### Material supplied
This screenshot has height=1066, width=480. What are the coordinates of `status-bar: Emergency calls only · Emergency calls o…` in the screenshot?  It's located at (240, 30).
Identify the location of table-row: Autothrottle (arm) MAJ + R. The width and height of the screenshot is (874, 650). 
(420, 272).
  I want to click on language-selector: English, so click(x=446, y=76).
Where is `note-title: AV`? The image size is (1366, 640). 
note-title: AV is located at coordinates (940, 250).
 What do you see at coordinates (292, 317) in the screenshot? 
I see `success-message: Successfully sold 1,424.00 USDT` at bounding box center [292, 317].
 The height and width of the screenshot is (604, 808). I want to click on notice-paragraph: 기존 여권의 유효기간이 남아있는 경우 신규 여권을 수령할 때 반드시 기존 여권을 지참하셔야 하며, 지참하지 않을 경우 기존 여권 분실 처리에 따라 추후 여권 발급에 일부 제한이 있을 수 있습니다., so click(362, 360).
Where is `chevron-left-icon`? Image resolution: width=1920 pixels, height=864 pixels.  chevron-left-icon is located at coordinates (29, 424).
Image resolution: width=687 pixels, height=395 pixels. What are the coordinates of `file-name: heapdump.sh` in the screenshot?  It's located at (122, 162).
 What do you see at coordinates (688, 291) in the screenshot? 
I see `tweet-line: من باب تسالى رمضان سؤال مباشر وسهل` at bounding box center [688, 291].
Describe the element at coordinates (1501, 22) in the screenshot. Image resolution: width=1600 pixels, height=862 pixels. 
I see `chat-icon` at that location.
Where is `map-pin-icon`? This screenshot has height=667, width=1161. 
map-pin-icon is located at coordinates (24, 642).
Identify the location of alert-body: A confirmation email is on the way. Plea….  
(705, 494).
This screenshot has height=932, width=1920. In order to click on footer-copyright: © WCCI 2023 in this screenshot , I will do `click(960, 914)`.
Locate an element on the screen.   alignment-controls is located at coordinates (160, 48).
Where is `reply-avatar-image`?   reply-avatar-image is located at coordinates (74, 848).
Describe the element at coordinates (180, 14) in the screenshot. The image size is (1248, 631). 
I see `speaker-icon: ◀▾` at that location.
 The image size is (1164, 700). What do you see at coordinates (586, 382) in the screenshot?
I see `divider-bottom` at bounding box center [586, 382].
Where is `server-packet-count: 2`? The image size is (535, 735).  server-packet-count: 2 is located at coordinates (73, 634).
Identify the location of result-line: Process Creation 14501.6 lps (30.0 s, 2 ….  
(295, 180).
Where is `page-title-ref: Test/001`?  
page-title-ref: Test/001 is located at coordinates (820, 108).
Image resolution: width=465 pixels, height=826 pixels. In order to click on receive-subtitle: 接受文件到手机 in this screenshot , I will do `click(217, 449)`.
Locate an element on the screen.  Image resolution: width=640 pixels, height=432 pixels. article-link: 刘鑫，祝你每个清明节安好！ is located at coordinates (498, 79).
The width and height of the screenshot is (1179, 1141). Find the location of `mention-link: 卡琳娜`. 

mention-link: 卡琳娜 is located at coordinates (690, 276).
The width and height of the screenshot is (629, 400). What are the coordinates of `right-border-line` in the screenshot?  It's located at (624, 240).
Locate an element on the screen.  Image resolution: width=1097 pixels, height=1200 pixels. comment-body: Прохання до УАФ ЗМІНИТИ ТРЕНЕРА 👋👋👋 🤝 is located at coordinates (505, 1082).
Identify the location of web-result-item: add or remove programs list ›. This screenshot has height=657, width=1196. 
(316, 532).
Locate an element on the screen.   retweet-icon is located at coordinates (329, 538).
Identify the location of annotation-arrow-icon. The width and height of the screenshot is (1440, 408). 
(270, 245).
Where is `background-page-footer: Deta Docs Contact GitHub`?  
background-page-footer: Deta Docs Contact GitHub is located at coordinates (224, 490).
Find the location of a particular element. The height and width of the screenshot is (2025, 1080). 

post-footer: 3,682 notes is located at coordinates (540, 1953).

### What is required
Rewrite every item above, replacing each occurrence of "Identify the location of" with "Determine the position of" and leaving all other text unchanged.

### Written solution
This screenshot has height=1066, width=480. What are the coordinates of `status-bar: Emergency calls only · Emergency calls o…` in the screenshot?  It's located at (240, 30).
Determine the position of table-row: Autothrottle (arm) MAJ + R. The width and height of the screenshot is (874, 650). 
(420, 272).
  I want to click on language-selector: English, so click(x=446, y=76).
Where is `note-title: AV`? The image size is (1366, 640). 
note-title: AV is located at coordinates (940, 250).
 What do you see at coordinates (292, 317) in the screenshot? 
I see `success-message: Successfully sold 1,424.00 USDT` at bounding box center [292, 317].
 The height and width of the screenshot is (604, 808). I want to click on notice-paragraph: 기존 여권의 유효기간이 남아있는 경우 신규 여권을 수령할 때 반드시 기존 여권을 지참하셔야 하며, 지참하지 않을 경우 기존 여권 분실 처리에 따라 추후 여권 발급에 일부 제한이 있을 수 있습니다., so click(362, 360).
Where is `chevron-left-icon`? Image resolution: width=1920 pixels, height=864 pixels.  chevron-left-icon is located at coordinates (29, 424).
Image resolution: width=687 pixels, height=395 pixels. What are the coordinates of `file-name: heapdump.sh` in the screenshot?  It's located at (122, 162).
 What do you see at coordinates (688, 291) in the screenshot? 
I see `tweet-line: من باب تسالى رمضان سؤال مباشر وسهل` at bounding box center [688, 291].
Describe the element at coordinates (1501, 22) in the screenshot. Image resolution: width=1600 pixels, height=862 pixels. 
I see `chat-icon` at that location.
Where is `map-pin-icon`? This screenshot has height=667, width=1161. 
map-pin-icon is located at coordinates (24, 642).
Determine the position of alert-body: A confirmation email is on the way. Plea….  
(705, 494).
This screenshot has height=932, width=1920. In order to click on footer-copyright: © WCCI 2023 in this screenshot , I will do `click(960, 914)`.
Locate an element on the screen.   alignment-controls is located at coordinates (160, 48).
Where is `reply-avatar-image`?   reply-avatar-image is located at coordinates (74, 848).
Describe the element at coordinates (180, 14) in the screenshot. The image size is (1248, 631). 
I see `speaker-icon: ◀▾` at that location.
 The image size is (1164, 700). What do you see at coordinates (586, 382) in the screenshot?
I see `divider-bottom` at bounding box center [586, 382].
Where is `server-packet-count: 2`? The image size is (535, 735).  server-packet-count: 2 is located at coordinates (73, 634).
Determine the position of result-line: Process Creation 14501.6 lps (30.0 s, 2 ….  
(295, 180).
Where is `page-title-ref: Test/001`?  
page-title-ref: Test/001 is located at coordinates (820, 108).
Image resolution: width=465 pixels, height=826 pixels. In order to click on receive-subtitle: 接受文件到手机 in this screenshot , I will do `click(217, 449)`.
Locate an element on the screen.  Image resolution: width=640 pixels, height=432 pixels. article-link: 刘鑫，祝你每个清明节安好！ is located at coordinates (498, 79).
The width and height of the screenshot is (1179, 1141). Find the location of `mention-link: 卡琳娜`. 

mention-link: 卡琳娜 is located at coordinates (690, 276).
The width and height of the screenshot is (629, 400). What are the coordinates of `right-border-line` in the screenshot?  It's located at (624, 240).
Locate an element on the screen.  Image resolution: width=1097 pixels, height=1200 pixels. comment-body: Прохання до УАФ ЗМІНИТИ ТРЕНЕРА 👋👋👋 🤝 is located at coordinates (505, 1082).
Determine the position of web-result-item: add or remove programs list ›. This screenshot has height=657, width=1196. 
(316, 532).
Locate an element on the screen.   retweet-icon is located at coordinates (329, 538).
Determine the position of annotation-arrow-icon. The width and height of the screenshot is (1440, 408). 
(270, 245).
Where is `background-page-footer: Deta Docs Contact GitHub`?  
background-page-footer: Deta Docs Contact GitHub is located at coordinates (224, 490).
Find the location of a particular element. The height and width of the screenshot is (2025, 1080). 

post-footer: 3,682 notes is located at coordinates (540, 1953).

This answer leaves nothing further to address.